■ **WRITTEN PROBLEM**: Copy out every one of the following items word for word, keeping each line in its original order.

■ **RECORD EXCERPTS**:
--- Start ---

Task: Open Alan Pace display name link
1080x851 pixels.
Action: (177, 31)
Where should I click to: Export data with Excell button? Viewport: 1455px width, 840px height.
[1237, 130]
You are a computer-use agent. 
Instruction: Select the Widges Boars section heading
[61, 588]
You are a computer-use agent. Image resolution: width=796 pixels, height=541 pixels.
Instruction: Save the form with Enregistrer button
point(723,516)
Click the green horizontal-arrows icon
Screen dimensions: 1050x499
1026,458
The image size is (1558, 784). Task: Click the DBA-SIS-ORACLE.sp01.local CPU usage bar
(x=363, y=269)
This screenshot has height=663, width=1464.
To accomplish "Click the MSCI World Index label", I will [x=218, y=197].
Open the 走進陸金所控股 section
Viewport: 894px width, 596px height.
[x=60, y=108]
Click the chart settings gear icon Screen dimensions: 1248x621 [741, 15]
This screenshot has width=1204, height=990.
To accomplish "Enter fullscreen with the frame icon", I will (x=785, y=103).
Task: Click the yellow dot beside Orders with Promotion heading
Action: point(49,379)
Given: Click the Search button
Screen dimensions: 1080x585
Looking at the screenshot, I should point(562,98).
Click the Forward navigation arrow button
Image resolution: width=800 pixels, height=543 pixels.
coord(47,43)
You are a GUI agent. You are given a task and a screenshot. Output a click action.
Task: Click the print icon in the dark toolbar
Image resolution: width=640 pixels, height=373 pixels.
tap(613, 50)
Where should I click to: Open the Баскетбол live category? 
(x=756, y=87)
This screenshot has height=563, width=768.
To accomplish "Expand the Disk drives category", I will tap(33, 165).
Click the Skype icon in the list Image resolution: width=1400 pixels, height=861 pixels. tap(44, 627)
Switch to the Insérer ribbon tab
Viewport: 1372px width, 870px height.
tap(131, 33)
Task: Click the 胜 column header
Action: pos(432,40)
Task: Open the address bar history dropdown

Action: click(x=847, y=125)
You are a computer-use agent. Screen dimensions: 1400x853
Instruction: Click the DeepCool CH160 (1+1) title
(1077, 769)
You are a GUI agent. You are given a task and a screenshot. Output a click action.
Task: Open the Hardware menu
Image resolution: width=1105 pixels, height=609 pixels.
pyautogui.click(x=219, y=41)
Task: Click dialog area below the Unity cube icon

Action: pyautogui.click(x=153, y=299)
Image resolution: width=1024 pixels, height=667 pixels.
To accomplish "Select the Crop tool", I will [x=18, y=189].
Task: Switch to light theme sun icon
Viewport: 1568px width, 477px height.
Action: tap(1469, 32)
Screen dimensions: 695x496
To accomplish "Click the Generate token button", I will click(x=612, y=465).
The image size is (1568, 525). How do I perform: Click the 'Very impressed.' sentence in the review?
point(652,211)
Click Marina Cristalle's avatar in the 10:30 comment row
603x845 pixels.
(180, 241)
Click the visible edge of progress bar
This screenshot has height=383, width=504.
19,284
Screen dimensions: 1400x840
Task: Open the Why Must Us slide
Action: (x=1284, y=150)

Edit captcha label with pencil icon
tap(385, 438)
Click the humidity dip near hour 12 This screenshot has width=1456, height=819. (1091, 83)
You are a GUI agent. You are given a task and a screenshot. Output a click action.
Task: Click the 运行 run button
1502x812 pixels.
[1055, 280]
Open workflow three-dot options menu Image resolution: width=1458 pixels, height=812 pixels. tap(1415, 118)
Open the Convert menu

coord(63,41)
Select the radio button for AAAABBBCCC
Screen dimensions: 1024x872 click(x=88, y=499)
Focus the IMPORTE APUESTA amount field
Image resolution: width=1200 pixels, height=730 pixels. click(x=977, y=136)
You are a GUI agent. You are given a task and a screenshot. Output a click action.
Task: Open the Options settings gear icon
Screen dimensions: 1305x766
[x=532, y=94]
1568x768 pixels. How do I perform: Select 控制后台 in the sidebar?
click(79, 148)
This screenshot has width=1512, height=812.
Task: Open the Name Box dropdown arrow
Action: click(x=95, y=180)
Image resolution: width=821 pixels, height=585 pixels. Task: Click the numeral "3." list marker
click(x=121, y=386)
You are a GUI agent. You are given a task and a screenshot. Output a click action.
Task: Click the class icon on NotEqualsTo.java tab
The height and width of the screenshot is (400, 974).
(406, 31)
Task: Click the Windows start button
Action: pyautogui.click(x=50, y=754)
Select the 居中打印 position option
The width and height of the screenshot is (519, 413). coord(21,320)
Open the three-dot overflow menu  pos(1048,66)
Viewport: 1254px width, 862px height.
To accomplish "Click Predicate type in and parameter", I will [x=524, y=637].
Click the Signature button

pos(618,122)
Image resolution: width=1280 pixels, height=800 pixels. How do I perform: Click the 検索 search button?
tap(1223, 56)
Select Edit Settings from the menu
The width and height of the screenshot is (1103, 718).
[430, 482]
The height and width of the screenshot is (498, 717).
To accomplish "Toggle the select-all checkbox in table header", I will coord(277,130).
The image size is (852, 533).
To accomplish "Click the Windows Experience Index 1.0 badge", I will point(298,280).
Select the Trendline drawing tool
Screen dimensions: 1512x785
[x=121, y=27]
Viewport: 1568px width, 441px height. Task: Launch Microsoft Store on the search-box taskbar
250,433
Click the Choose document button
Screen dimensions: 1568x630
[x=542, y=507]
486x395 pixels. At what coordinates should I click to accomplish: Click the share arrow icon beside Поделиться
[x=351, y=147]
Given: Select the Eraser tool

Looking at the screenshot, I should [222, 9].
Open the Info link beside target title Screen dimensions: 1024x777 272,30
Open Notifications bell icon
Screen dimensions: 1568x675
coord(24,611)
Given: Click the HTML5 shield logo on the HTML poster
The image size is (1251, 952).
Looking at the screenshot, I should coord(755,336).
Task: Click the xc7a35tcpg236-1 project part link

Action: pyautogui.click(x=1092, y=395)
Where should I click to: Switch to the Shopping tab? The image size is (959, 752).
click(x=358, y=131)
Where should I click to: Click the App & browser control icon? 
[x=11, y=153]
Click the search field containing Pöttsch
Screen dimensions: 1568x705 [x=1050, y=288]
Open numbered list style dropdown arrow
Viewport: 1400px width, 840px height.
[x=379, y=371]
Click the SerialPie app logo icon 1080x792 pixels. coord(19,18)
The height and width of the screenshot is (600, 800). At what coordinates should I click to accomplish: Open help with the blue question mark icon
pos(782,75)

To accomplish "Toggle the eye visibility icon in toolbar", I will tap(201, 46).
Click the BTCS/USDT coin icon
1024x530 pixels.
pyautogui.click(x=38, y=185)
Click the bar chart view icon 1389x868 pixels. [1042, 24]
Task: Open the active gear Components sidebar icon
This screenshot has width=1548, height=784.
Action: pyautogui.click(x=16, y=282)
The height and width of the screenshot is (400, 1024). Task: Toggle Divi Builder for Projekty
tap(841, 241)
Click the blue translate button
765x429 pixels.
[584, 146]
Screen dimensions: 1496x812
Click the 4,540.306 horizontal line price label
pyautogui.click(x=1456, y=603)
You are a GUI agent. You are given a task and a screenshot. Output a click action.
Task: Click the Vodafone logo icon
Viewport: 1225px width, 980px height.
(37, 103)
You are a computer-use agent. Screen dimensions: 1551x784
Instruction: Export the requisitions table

--- End ---

■ **SOLUTION TO THIS TASK**:
Task: Open Alan Pace display name link
1080x851 pixels.
Action: (177, 31)
Where should I click to: Export data with Excell button? Viewport: 1455px width, 840px height.
[1237, 130]
You are a computer-use agent. 
Instruction: Select the Widges Boars section heading
[61, 588]
You are a computer-use agent. Image resolution: width=796 pixels, height=541 pixels.
Instruction: Save the form with Enregistrer button
point(723,516)
Click the green horizontal-arrows icon
Screen dimensions: 1050x499
1026,458
The image size is (1558, 784). Task: Click the DBA-SIS-ORACLE.sp01.local CPU usage bar
(x=363, y=269)
This screenshot has height=663, width=1464.
To accomplish "Click the MSCI World Index label", I will [x=218, y=197].
Open the 走進陸金所控股 section
Viewport: 894px width, 596px height.
[x=60, y=108]
Click the chart settings gear icon Screen dimensions: 1248x621 [741, 15]
This screenshot has width=1204, height=990.
To accomplish "Enter fullscreen with the frame icon", I will (x=785, y=103).
Task: Click the yellow dot beside Orders with Promotion heading
Action: point(49,379)
Given: Click the Search button
Screen dimensions: 1080x585
Looking at the screenshot, I should point(562,98).
Click the Forward navigation arrow button
Image resolution: width=800 pixels, height=543 pixels.
coord(47,43)
You are a GUI agent. You are given a task and a screenshot. Output a click action.
Task: Click the print icon in the dark toolbar
Image resolution: width=640 pixels, height=373 pixels.
tap(613, 50)
Where should I click to: Open the Баскетбол live category? 
(x=756, y=87)
This screenshot has height=563, width=768.
To accomplish "Expand the Disk drives category", I will tap(33, 165).
Click the Skype icon in the list Image resolution: width=1400 pixels, height=861 pixels. tap(44, 627)
Switch to the Insérer ribbon tab
Viewport: 1372px width, 870px height.
tap(131, 33)
Task: Click the 胜 column header
Action: pos(432,40)
Task: Open the address bar history dropdown

Action: click(x=847, y=125)
You are a computer-use agent. Screen dimensions: 1400x853
Instruction: Click the DeepCool CH160 (1+1) title
(1077, 769)
You are a GUI agent. You are given a task and a screenshot. Output a click action.
Task: Open the Hardware menu
Image resolution: width=1105 pixels, height=609 pixels.
pyautogui.click(x=219, y=41)
Task: Click dialog area below the Unity cube icon

Action: pyautogui.click(x=153, y=299)
Image resolution: width=1024 pixels, height=667 pixels.
To accomplish "Select the Crop tool", I will [x=18, y=189].
Task: Switch to light theme sun icon
Viewport: 1568px width, 477px height.
Action: tap(1469, 32)
Screen dimensions: 695x496
To accomplish "Click the Generate token button", I will click(x=612, y=465).
The image size is (1568, 525). How do I perform: Click the 'Very impressed.' sentence in the review?
point(652,211)
Click Marina Cristalle's avatar in the 10:30 comment row
603x845 pixels.
(180, 241)
Click the visible edge of progress bar
This screenshot has height=383, width=504.
19,284
Screen dimensions: 1400x840
Task: Open the Why Must Us slide
Action: (x=1284, y=150)

Edit captcha label with pencil icon
tap(385, 438)
Click the humidity dip near hour 12 This screenshot has width=1456, height=819. (1091, 83)
You are a GUI agent. You are given a task and a screenshot. Output a click action.
Task: Click the 运行 run button
1502x812 pixels.
[1055, 280]
Open workflow three-dot options menu Image resolution: width=1458 pixels, height=812 pixels. tap(1415, 118)
Open the Convert menu

coord(63,41)
Select the radio button for AAAABBBCCC
Screen dimensions: 1024x872 click(x=88, y=499)
Focus the IMPORTE APUESTA amount field
Image resolution: width=1200 pixels, height=730 pixels. click(x=977, y=136)
You are a GUI agent. You are given a task and a screenshot. Output a click action.
Task: Open the Options settings gear icon
Screen dimensions: 1305x766
[x=532, y=94]
1568x768 pixels. How do I perform: Select 控制后台 in the sidebar?
click(79, 148)
This screenshot has width=1512, height=812.
Task: Open the Name Box dropdown arrow
Action: click(x=95, y=180)
Image resolution: width=821 pixels, height=585 pixels. Task: Click the numeral "3." list marker
click(x=121, y=386)
You are a GUI agent. You are given a task and a screenshot. Output a click action.
Task: Click the class icon on NotEqualsTo.java tab
The height and width of the screenshot is (400, 974).
(406, 31)
Task: Click the Windows start button
Action: pyautogui.click(x=50, y=754)
Select the 居中打印 position option
The width and height of the screenshot is (519, 413). coord(21,320)
Open the three-dot overflow menu  pos(1048,66)
Viewport: 1254px width, 862px height.
To accomplish "Click Predicate type in and parameter", I will [x=524, y=637].
Click the Signature button

pos(618,122)
Image resolution: width=1280 pixels, height=800 pixels. How do I perform: Click the 検索 search button?
tap(1223, 56)
Select Edit Settings from the menu
The width and height of the screenshot is (1103, 718).
[430, 482]
The height and width of the screenshot is (498, 717).
To accomplish "Toggle the select-all checkbox in table header", I will coord(277,130).
The image size is (852, 533).
To accomplish "Click the Windows Experience Index 1.0 badge", I will point(298,280).
Select the Trendline drawing tool
Screen dimensions: 1512x785
[x=121, y=27]
Viewport: 1568px width, 441px height. Task: Launch Microsoft Store on the search-box taskbar
250,433
Click the Choose document button
Screen dimensions: 1568x630
[x=542, y=507]
486x395 pixels. At what coordinates should I click to accomplish: Click the share arrow icon beside Поделиться
[x=351, y=147]
Given: Select the Eraser tool

Looking at the screenshot, I should [222, 9].
Open the Info link beside target title Screen dimensions: 1024x777 272,30
Open Notifications bell icon
Screen dimensions: 1568x675
coord(24,611)
Given: Click the HTML5 shield logo on the HTML poster
The image size is (1251, 952).
Looking at the screenshot, I should coord(755,336).
Task: Click the xc7a35tcpg236-1 project part link

Action: pyautogui.click(x=1092, y=395)
Where should I click to: Switch to the Shopping tab? The image size is (959, 752).
click(x=358, y=131)
Where should I click to: Click the App & browser control icon? 
[x=11, y=153]
Click the search field containing Pöttsch
Screen dimensions: 1568x705 [x=1050, y=288]
Open numbered list style dropdown arrow
Viewport: 1400px width, 840px height.
[x=379, y=371]
Click the SerialPie app logo icon 1080x792 pixels. coord(19,18)
The height and width of the screenshot is (600, 800). At what coordinates should I click to accomplish: Open help with the blue question mark icon
pos(782,75)

To accomplish "Toggle the eye visibility icon in toolbar", I will tap(201, 46).
Click the BTCS/USDT coin icon
1024x530 pixels.
pyautogui.click(x=38, y=185)
Click the bar chart view icon 1389x868 pixels. [1042, 24]
Task: Open the active gear Components sidebar icon
This screenshot has width=1548, height=784.
Action: pyautogui.click(x=16, y=282)
The height and width of the screenshot is (400, 1024). Task: Toggle Divi Builder for Projekty
tap(841, 241)
Click the blue translate button
765x429 pixels.
[584, 146]
Screen dimensions: 1496x812
Click the 4,540.306 horizontal line price label
pyautogui.click(x=1456, y=603)
You are a GUI agent. You are given a task and a screenshot. Output a click action.
Task: Click the Vodafone logo icon
Viewport: 1225px width, 980px height.
(37, 103)
You are a computer-use agent. Screen dimensions: 1551x784
Instruction: Export the requisitions table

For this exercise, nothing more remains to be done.